Le point de départ de la Fondation, c’est donc le conservatisme : le vrai. Non pas une attitude figée, immobiliste, aveugle aux changements inévitables et aux mutations nécessaires, qui n’en est qu’une caricature aberrante, mais une approche ouverte quoique prudente, qui entend prendre en compte la richesse mais aussi la fragilité des choses. Une approche qui estime que le seul comportement raisonnable consiste à poursuivre vers l’avant sans rejeter systématiquement les apports et les leçons du passé.

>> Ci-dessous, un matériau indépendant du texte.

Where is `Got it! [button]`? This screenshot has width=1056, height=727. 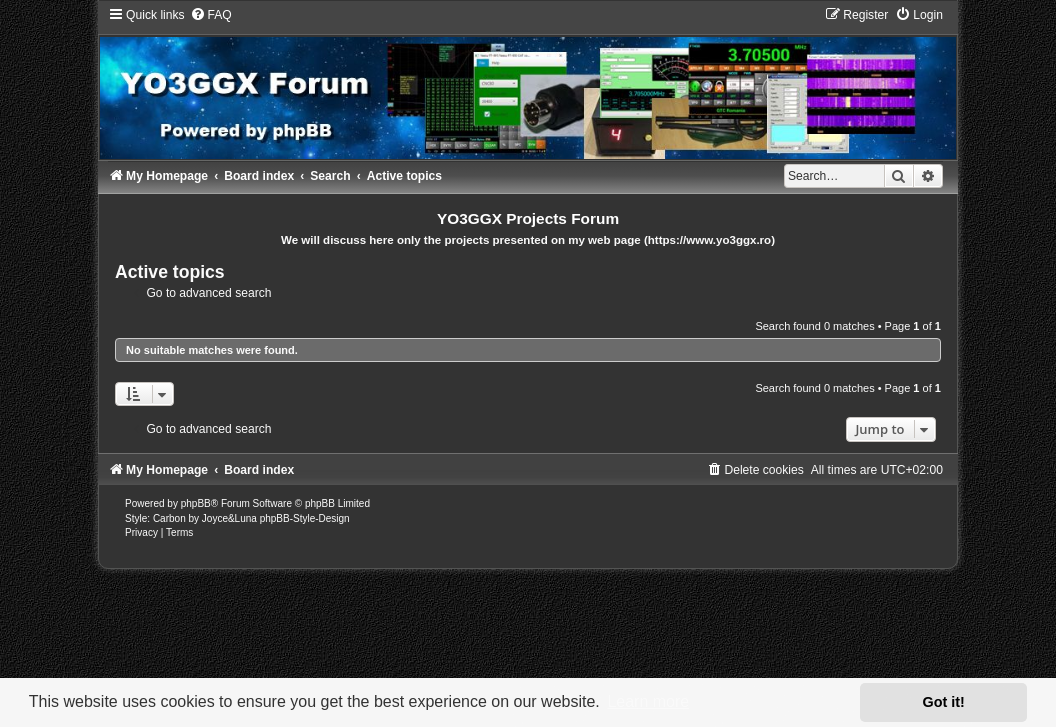
Got it! [button] is located at coordinates (944, 702).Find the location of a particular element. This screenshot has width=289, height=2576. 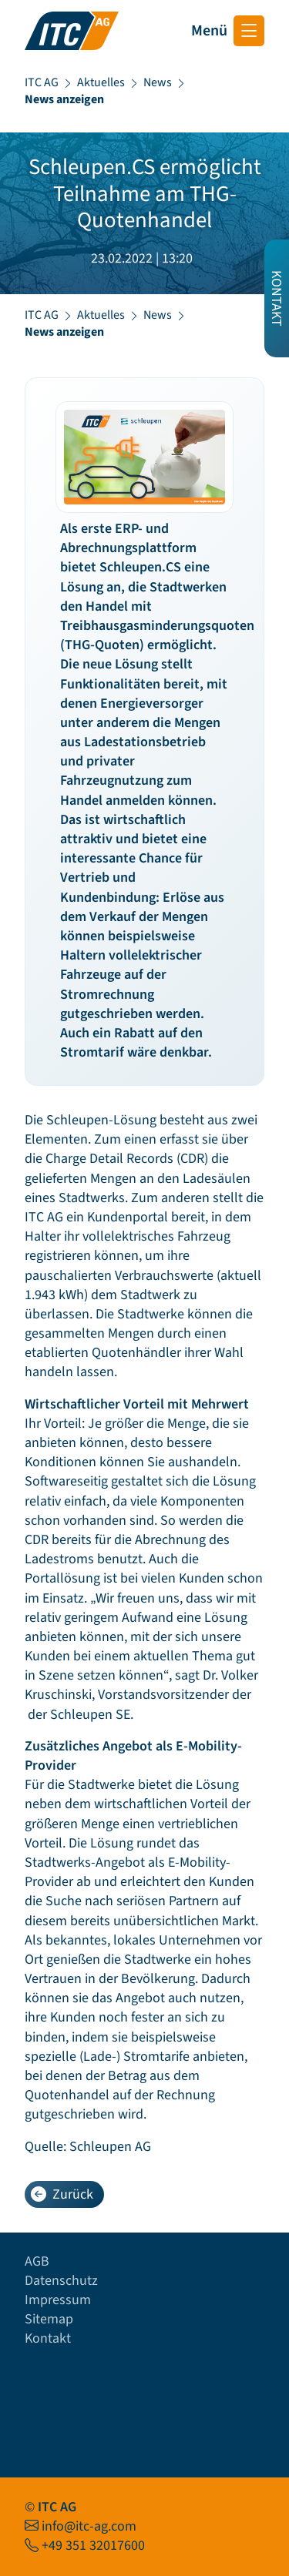

Sitemap is located at coordinates (49, 2319). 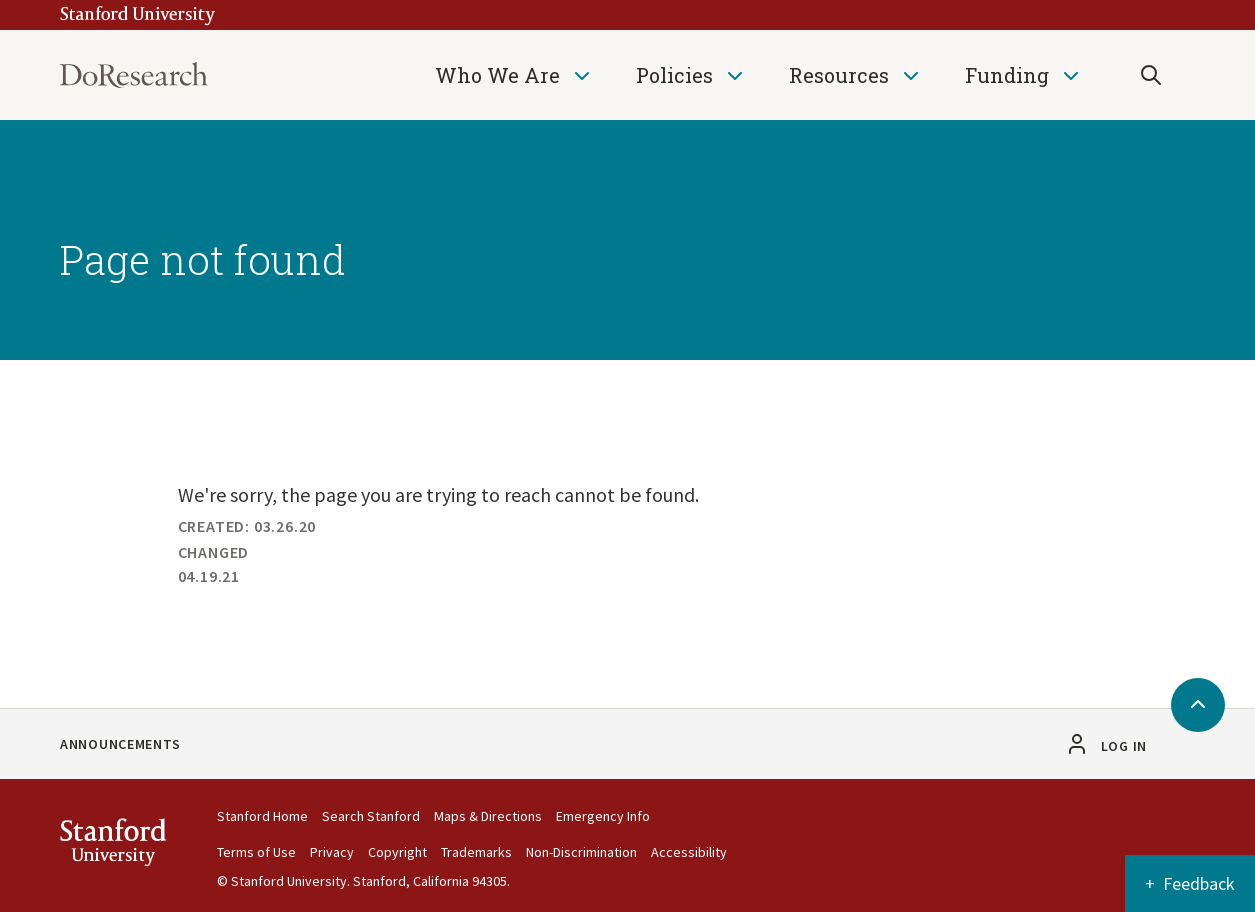 I want to click on Resources, so click(x=839, y=75).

Tandis que le réactionnaire se contente de regarder en arrière, persuadé que tout était mieux avant, tandis que le progressiste ne considère que l’avenir, convaincu que, grâce au Progrès, tout sera nécessairement mieux demain, le conservateur entend établir un pont entre le passé, le présent et l’avenir, qu’il appréhende comme les éléments indissociables d’une continuité.

Il n’idolâtre pas le passé : il l’envisage sur un mode critique, délaissant ce qui s’est avéré néfaste tout en appelant à la préservation des trésors qu’il nous a légués : « Conserver ce qui vaut, réformer ce qu’il faut », déclarait Disraëli. Le conservateur n’est pas effrayé par l’avenir, mais il estime que l’on ne peut croître que si l’on est solidement enraciné, et que la transmission est indispensable à toute progression. Il ne néglige pas le présent, mais il reste convaincu qu’à côté des vastes potentialités qu’il offre, il n’en demeure pas moins lourd de dangers, et que, pour reprendre le mot d’un conservateur célèbre, Balzac, « une génération n’a pas le droit d’en amoindrir une autre ».

C’est cette conviction qui a conduit à choisir le Pont-Neuf comme emblème de notre Fondation : le pont est ce qui réunit les rives, et qui permet ainsi, de façon stable, ces échanges et cette transmission. Quant au Pont-Neuf de Paris, le nôtre, il est, au centre de la cité et en dépit de son nom, le pont le plus ancien de la capitale – incarnant ce mariage de l’innovation et de la pérennité qui constitue le cœur du conservatisme.